═════ TEXT EXTRACT

Reputation: 33327
I want to divide two numbers in awk
, using integer division, i.e truncating the result. For example
k = 3 / 2
print k
should print 1
According to the manual,
Division; because all numbers in awk are floating-point numbers, the result is not rounded to an integer
Is there any workaround to get an integer value?
The reason is that I want to get the middle element of an array with integer indexes [0 to num-1].
Upvotes: 39
Views: 42782
Reputation: 13551
In simple cases, you can safely use int()
which truncates towards zero1:
awk 'BEGIN { print int(3 / 2) }' # prints 1
gawk 'BEGIN { print int(-3 / 2) }' # prints -1; not guaranteed in POSIX awk
Keep in mind that awk always uses double-precision floating point numbers2 and floating-point arithmetic3, though. The only way you can get integers and integer arithmetic is to use strings and either roll your own integer arithmetic (see another answer), or call external tools, e.g. the standard expr
utility:
awk 'BEGIN { "expr 3 / 2" | getline result; print result; }' # prints 1
This is really awkward, long, slow, … but safe and portable.
1 In POSIX awk, truncation to zero is guaranteed only for positive arguments: int(x) — Return the argument truncated to an integer. Truncation shall be toward 0 when x>0. GNU awk (gawk) uses truncation toward zero even for negative numbers: int(x) — Return the nearest integer to x, located between x and zero and truncated toward zero. For example, int(3) is 3, int(3.9) is 3, int(-3.9) is -3, and int(-3) is -3 as well.
2 Numeric expressions are specified as double-precision floats in Expressions in awk in POSIX.

══════════
═════ SOURCE EXCERPT

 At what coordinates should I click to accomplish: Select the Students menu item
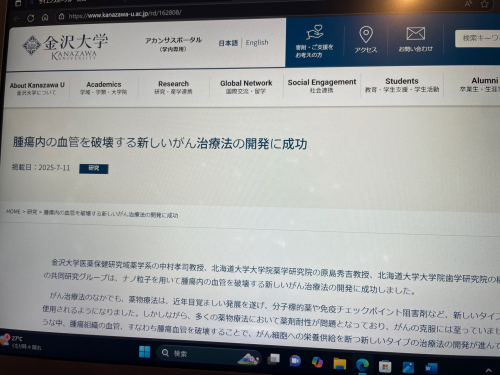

══════════

• **EXERCISE REQUIREMENTS**
- a) From the footnote of the awk integer division thread, list every int() example given for GNU awk, each with its stated result.
- b) Based on the awk integer division thread, does each statement agree with the text? Answer yes or no for each, and quote the words that decide it.
(i) POSIX awk guarantees truncation toward zero for negative arguments to int().
(ii) awk always uses double-precision floating point numbers.
(iii) Calling expr from awk is described as a fast approach.
- c) From the awk integer division thread, reproduce everything from "which truncates towards" down to "safe and portable.".

• **THE RESPONSES**
- a)
- int(3) is 3
- int(3.9) is 3
- int(-3.9) is -3
- int(-3) is -3

- b)
(i) No: "Truncation shall be toward 0 when x>0."
(ii) Yes: "awk always uses double-precision floating point numbers"
(iii) No: "This is really awkward, long, slow, … but safe and portable."

- c)
which truncates towards zero1:
awk 'BEGIN { print int(3 / 2) }' # prints 1
gawk 'BEGIN { print int(-3 / 2) }' # prints -1; not guaranteed in POSIX awk
Keep in mind that awk always uses double-precision floating point numbers2 and floating-point arithmetic3, though. The only way you can get integers and integer arithmetic is to use strings and either roll your own integer arithmetic (see another answer), or call external tools, e.g. the standard expr
utility:
awk 'BEGIN { "expr 3 / 2" | getline result; print result; }' # prints 1
This is really awkward, long, slow, … but safe and portable.